Work required :: List every song title named in the text about Jack Rhodes below.

= Jack Rhodes =

American country and rockabilly songwriter (1907–1968)

Andrew Jackson "Jack" Rhodes (January 12, 1907 – October 9, 1968) was an American country music producer and songwriter, with songwriting credits on over 625 released songs.

Several of his songs became hit records, including "A Satisfied Mind", "Silver Threads and Golden Needles", "Conscience I'm Guilty", "The Waltz of the Angels", "Beautiful Lies", and "Till the Last Leaf Shall Fall". Inducted into the Nashville Songwriters Hall of Fame posthumously in 1972, he was more recently celebrated as one of the founding fathers of rockabilly, having written for Gene Vincent and Capitol Records.

He was inducted into the Rockabilly Hall of Fame in 2009. Jack Rhodes memorabilia is on exhibit at the Mineola Historical Museum in Mineola, Texas and the Nashville Songwriters Hall of Fame in Nashville.

==Early life==
Jack Rhodes was born on January 12, 1907, in Martin's Mill, Texas, an unincorporated community in Van Zandt County. Little is known about his early childhood except that he never completed school. The 1940 U.S. Census indicates that Rhodes' highest level of education was through the 6th grade in primary school. Like many school-age children during that period, he quit to help support his family. He had five siblings and one stepbrother.

During World War II, he worked in the Houston, Texas shipyards. Rhodes started his career as a songwriter after breaking his back in a work-related accident. While recovering, he began writing songs, trying to avoid the boredom of being bedridden.

Rhodes owned a café in Grand Saline, Texas, and later opened The Trail 80 Motor Courts, a gas station and restaurant in Mineola, Texas.

==Music career==
Throughout his early years, Jack Rhodes formed several hillbilly/western swing groups with his stepbrother Leon Payne. One of these was The Lone Star Buddies, who released several singles and were regulars at The Louisiana Hayride, as well as performing throughout East Texas and Louisiana. Rhodes often recorded demos at KWKH in Shreveport and other surrounding radio stations, before creating his own studio in Mineola, Texas.

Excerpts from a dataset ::

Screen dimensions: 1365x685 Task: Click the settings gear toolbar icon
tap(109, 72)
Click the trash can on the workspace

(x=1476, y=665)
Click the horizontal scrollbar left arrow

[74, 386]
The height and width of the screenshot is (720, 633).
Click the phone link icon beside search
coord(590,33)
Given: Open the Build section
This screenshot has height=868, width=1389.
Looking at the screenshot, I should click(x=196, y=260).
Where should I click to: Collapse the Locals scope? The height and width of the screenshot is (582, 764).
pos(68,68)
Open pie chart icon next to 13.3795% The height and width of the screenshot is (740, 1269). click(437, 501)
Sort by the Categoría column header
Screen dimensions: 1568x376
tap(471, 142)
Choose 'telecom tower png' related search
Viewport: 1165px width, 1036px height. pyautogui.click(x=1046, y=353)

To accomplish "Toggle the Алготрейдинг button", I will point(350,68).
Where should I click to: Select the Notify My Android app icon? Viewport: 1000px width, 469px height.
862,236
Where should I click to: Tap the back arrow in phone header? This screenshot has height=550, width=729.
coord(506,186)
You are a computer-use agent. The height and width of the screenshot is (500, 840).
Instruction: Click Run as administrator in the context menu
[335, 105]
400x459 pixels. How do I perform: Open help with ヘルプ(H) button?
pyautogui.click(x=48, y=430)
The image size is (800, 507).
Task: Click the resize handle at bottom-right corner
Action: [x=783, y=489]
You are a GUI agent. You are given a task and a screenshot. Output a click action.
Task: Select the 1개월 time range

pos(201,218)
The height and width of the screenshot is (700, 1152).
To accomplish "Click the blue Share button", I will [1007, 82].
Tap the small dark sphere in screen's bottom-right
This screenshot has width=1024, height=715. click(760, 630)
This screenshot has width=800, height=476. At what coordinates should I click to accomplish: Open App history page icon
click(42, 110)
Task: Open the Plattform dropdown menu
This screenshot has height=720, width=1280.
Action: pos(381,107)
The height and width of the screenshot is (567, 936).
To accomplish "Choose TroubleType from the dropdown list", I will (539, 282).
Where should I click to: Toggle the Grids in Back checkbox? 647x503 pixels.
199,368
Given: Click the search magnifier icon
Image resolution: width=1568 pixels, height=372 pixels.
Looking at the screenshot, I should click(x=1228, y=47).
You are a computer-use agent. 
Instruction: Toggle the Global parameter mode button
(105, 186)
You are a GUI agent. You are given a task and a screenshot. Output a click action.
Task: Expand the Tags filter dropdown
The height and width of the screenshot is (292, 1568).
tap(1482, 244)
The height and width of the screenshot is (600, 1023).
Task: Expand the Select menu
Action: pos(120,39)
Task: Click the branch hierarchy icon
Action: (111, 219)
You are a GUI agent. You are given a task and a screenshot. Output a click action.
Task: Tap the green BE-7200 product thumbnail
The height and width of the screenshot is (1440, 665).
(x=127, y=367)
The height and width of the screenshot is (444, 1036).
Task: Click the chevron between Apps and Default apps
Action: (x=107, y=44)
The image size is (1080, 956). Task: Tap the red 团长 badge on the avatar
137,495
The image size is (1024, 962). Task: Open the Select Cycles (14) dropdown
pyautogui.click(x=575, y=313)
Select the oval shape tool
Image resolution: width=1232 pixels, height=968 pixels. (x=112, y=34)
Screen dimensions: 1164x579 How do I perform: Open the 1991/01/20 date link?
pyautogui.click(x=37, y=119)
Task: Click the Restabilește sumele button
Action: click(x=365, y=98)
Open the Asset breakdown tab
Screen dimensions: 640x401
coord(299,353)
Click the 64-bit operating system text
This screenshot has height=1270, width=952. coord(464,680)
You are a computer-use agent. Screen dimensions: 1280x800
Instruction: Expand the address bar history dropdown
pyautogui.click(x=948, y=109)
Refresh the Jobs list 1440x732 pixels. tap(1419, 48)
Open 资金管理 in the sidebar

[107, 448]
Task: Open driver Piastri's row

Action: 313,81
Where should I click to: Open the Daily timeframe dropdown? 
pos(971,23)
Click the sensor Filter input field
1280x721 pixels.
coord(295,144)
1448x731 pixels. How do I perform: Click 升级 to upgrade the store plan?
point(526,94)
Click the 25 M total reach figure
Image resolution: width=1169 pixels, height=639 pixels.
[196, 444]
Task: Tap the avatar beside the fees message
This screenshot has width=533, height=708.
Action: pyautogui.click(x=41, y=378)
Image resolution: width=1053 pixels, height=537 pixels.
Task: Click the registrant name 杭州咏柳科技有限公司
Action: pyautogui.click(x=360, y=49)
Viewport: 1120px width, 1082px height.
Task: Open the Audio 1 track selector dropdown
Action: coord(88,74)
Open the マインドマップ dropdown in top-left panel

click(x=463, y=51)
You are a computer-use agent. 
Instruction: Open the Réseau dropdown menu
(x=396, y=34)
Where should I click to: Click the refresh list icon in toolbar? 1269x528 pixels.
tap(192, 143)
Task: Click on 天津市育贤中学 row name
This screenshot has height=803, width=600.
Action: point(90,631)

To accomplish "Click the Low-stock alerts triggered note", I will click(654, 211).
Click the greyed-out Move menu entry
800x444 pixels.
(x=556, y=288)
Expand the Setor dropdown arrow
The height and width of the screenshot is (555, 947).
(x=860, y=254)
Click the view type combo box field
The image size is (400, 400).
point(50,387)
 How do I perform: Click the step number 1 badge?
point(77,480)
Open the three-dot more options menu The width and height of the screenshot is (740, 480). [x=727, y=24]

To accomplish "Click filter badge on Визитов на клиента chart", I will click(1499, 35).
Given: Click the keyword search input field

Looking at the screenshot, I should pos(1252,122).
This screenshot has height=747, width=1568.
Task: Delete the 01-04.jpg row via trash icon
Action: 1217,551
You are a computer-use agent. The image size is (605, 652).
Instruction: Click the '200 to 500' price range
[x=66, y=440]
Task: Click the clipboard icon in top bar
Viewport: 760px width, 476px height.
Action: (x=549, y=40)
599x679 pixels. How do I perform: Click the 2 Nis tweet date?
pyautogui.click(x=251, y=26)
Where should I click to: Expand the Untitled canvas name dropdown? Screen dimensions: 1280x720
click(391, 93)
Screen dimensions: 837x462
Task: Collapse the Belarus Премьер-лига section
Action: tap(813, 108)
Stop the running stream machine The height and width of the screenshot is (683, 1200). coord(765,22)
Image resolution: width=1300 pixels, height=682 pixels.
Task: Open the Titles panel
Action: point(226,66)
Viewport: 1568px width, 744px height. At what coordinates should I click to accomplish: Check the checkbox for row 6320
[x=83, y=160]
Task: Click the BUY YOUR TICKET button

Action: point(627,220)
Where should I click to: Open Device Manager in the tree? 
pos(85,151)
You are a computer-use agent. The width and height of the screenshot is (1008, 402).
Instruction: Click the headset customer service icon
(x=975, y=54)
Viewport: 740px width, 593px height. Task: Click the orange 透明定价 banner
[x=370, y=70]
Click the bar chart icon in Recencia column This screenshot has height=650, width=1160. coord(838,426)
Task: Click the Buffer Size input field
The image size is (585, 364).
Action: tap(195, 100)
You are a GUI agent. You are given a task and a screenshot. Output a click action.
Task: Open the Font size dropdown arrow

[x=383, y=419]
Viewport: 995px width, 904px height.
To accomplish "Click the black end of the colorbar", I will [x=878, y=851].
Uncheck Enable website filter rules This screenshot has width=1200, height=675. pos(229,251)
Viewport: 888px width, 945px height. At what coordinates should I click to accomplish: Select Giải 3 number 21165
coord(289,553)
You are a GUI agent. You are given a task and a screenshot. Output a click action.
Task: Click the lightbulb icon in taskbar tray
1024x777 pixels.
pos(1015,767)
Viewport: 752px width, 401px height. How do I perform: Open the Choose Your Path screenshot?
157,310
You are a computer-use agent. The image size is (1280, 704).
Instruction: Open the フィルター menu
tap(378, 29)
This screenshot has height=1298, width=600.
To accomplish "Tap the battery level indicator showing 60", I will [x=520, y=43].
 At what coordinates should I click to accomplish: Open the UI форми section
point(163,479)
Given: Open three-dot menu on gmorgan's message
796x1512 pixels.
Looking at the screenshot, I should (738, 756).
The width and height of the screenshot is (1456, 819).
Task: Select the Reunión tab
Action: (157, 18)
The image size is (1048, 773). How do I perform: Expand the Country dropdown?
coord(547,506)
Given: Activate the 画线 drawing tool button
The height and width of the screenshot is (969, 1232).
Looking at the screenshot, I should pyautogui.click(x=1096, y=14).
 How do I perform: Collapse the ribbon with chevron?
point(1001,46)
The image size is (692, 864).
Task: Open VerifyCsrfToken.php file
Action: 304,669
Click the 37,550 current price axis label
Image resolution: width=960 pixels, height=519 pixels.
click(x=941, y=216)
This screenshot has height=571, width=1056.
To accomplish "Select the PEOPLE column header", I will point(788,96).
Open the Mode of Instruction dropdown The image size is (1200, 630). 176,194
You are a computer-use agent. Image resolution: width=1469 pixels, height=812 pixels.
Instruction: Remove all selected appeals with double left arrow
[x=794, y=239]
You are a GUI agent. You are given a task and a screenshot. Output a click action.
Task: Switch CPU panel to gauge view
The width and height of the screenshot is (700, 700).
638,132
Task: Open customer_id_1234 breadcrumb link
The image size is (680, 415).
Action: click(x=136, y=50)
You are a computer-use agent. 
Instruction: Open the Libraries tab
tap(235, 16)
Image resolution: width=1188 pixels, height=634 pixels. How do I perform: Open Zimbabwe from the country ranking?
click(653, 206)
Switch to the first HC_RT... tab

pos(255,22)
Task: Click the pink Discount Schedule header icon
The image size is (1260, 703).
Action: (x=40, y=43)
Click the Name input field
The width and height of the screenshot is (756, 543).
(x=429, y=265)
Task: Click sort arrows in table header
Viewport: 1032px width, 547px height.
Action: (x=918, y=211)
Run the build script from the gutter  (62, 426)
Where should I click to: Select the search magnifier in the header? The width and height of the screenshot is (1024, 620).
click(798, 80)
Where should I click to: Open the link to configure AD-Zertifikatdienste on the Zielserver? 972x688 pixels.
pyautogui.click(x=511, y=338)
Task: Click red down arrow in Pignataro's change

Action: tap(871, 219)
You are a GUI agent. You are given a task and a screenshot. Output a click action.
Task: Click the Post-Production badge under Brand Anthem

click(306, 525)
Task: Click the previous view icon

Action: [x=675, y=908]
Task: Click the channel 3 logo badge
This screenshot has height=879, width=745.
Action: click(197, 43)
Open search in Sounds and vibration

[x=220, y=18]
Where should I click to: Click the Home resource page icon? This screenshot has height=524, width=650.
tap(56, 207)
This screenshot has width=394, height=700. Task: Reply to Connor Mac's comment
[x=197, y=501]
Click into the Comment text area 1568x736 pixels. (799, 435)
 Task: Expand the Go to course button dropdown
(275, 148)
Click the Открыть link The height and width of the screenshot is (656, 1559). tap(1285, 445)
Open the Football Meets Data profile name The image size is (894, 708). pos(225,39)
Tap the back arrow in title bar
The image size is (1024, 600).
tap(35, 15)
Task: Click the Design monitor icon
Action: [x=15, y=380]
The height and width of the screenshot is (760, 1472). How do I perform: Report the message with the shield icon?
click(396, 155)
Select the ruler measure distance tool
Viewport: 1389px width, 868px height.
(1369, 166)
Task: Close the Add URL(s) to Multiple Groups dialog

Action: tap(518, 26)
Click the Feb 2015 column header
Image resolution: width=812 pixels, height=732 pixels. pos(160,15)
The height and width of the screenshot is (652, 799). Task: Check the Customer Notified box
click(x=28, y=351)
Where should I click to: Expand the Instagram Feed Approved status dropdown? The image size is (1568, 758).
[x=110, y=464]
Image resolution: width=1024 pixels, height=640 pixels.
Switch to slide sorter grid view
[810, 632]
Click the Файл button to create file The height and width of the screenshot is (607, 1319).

Exercise result :: "A Satisfied Mind", "Silver Threads and Golden Needles", "Conscience I'm Guilty", "The Waltz of the Angels", "Beautiful Lies", "Till the Last Leaf Shall Fall"